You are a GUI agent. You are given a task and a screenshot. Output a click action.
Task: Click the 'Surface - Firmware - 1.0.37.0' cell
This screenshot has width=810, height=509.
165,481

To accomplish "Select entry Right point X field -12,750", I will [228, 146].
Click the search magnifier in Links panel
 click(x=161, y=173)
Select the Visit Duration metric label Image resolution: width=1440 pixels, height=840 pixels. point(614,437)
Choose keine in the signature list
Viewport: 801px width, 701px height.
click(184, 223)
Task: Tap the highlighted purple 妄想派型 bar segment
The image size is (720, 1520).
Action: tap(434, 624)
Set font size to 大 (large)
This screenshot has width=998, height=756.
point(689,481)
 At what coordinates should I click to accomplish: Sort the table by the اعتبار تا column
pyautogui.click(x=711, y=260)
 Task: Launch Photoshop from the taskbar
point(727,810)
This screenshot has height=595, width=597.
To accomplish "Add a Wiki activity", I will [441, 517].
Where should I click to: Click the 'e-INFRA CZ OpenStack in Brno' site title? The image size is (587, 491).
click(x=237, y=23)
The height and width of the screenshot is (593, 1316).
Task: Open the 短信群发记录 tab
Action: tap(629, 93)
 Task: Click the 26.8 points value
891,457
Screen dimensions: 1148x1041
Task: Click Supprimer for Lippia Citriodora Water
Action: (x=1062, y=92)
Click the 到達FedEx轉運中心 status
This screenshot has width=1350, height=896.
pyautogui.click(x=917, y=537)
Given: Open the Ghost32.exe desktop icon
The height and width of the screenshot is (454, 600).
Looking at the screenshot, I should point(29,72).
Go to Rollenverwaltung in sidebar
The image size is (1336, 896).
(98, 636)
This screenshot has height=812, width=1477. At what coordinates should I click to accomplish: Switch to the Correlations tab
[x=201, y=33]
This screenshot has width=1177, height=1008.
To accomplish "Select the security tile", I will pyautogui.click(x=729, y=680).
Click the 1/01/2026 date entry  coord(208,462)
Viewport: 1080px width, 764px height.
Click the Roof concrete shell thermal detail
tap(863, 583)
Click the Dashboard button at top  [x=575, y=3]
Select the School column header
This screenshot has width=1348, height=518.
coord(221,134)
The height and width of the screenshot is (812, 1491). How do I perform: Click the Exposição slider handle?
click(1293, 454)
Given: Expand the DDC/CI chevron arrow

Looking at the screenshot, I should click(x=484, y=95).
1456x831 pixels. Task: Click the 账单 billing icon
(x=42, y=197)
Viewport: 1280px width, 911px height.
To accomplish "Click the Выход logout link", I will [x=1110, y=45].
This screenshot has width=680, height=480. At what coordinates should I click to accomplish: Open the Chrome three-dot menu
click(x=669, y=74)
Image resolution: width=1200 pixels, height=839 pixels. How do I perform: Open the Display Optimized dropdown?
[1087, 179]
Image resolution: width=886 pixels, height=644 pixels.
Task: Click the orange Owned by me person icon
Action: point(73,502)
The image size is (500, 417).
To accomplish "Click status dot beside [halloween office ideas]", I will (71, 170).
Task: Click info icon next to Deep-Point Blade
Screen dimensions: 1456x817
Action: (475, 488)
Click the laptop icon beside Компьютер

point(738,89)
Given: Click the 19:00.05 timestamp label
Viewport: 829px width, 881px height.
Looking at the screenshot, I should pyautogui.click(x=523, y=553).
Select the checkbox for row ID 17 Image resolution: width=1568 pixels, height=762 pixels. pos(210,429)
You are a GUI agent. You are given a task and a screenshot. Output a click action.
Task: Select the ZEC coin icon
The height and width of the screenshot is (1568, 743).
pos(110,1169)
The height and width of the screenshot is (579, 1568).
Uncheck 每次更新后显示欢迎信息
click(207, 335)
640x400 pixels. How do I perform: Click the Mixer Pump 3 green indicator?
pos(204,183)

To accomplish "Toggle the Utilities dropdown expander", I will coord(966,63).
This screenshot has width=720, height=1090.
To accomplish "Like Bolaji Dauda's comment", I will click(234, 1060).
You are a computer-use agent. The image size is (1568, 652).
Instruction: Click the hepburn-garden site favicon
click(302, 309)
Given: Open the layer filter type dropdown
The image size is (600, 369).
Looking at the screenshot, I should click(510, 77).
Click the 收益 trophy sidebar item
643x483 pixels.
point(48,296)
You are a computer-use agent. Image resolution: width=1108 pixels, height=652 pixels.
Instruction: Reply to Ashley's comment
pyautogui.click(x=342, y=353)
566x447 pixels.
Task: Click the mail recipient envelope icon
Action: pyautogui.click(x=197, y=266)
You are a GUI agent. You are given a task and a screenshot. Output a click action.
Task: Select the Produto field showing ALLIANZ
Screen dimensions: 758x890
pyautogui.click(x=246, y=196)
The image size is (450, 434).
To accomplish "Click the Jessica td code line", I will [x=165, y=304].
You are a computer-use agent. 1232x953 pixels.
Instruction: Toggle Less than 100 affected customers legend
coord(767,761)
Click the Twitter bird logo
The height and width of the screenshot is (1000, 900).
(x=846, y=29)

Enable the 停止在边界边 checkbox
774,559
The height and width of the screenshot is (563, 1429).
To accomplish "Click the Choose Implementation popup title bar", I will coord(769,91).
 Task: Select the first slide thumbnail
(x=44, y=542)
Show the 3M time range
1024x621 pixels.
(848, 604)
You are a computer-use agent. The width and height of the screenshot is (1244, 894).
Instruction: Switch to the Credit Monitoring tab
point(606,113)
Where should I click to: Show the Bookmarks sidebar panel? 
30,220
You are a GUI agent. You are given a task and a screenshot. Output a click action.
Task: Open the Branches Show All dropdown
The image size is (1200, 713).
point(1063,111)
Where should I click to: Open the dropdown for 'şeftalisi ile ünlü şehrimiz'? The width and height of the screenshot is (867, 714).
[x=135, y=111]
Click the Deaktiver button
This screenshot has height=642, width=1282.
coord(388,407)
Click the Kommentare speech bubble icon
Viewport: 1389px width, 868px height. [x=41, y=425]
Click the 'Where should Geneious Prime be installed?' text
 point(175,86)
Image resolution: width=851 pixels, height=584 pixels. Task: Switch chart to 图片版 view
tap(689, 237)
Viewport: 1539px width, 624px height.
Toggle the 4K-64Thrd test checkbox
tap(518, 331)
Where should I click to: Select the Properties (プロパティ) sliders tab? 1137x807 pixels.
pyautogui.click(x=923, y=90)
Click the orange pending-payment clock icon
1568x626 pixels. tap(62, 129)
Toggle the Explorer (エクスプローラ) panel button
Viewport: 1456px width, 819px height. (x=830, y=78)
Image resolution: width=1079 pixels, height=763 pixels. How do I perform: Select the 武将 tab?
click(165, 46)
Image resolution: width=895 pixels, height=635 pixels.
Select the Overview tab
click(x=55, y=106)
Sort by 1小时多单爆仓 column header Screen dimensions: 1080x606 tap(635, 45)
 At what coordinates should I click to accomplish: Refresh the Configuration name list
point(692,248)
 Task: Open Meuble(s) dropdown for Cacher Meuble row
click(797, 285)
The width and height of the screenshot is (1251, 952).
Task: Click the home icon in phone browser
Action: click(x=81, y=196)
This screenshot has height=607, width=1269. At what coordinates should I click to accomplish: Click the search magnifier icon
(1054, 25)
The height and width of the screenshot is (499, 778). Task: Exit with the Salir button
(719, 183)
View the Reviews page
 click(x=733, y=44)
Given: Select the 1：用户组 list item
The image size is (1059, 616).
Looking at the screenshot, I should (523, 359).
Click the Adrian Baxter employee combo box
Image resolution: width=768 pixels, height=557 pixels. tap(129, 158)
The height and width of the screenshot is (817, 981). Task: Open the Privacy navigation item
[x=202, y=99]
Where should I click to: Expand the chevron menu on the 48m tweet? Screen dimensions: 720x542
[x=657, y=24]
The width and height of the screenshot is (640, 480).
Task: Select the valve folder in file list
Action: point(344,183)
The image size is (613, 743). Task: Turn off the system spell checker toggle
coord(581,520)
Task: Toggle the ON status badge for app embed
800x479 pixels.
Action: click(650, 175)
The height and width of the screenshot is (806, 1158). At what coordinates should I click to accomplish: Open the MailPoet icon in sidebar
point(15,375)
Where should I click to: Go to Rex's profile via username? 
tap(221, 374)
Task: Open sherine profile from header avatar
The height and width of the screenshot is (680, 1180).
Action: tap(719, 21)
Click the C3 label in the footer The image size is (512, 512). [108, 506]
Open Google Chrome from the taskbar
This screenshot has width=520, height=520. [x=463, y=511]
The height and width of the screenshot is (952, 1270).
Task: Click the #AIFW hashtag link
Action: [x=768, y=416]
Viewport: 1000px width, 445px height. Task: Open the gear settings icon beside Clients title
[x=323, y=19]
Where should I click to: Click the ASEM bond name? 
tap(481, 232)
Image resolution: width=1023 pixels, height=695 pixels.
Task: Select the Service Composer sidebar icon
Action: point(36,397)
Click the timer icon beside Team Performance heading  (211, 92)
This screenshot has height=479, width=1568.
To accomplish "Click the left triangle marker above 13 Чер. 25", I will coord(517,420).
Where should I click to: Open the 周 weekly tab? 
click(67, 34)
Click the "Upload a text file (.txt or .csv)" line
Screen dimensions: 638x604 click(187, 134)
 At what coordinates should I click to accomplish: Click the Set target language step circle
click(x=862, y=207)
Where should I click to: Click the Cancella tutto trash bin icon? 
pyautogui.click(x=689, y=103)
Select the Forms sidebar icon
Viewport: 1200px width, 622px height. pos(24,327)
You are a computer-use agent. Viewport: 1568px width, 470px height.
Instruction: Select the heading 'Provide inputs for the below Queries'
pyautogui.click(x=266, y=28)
• • • • • • •
### Instruction
Return the stretch of records from the line containing "Task: Toggle the" through the line containing "Click the timer", both included, exactly as they stand.

### Output of the exercise
Task: Toggle the ON status badge for app embed
800x479 pixels.
Action: click(650, 175)
The height and width of the screenshot is (806, 1158). At what coordinates should I click to accomplish: Open the MailPoet icon in sidebar
point(15,375)
Where should I click to: Go to Rex's profile via username? 
tap(221, 374)
Task: Open sherine profile from header avatar
The height and width of the screenshot is (680, 1180).
Action: tap(719, 21)
Click the C3 label in the footer The image size is (512, 512). [108, 506]
Open Google Chrome from the taskbar
This screenshot has width=520, height=520. [x=463, y=511]
The height and width of the screenshot is (952, 1270).
Task: Click the #AIFW hashtag link
Action: [x=768, y=416]
Viewport: 1000px width, 445px height. Task: Open the gear settings icon beside Clients title
[x=323, y=19]
Where should I click to: Click the ASEM bond name? 
tap(481, 232)
Image resolution: width=1023 pixels, height=695 pixels.
Task: Select the Service Composer sidebar icon
Action: point(36,397)
Click the timer icon beside Team Performance heading  (211, 92)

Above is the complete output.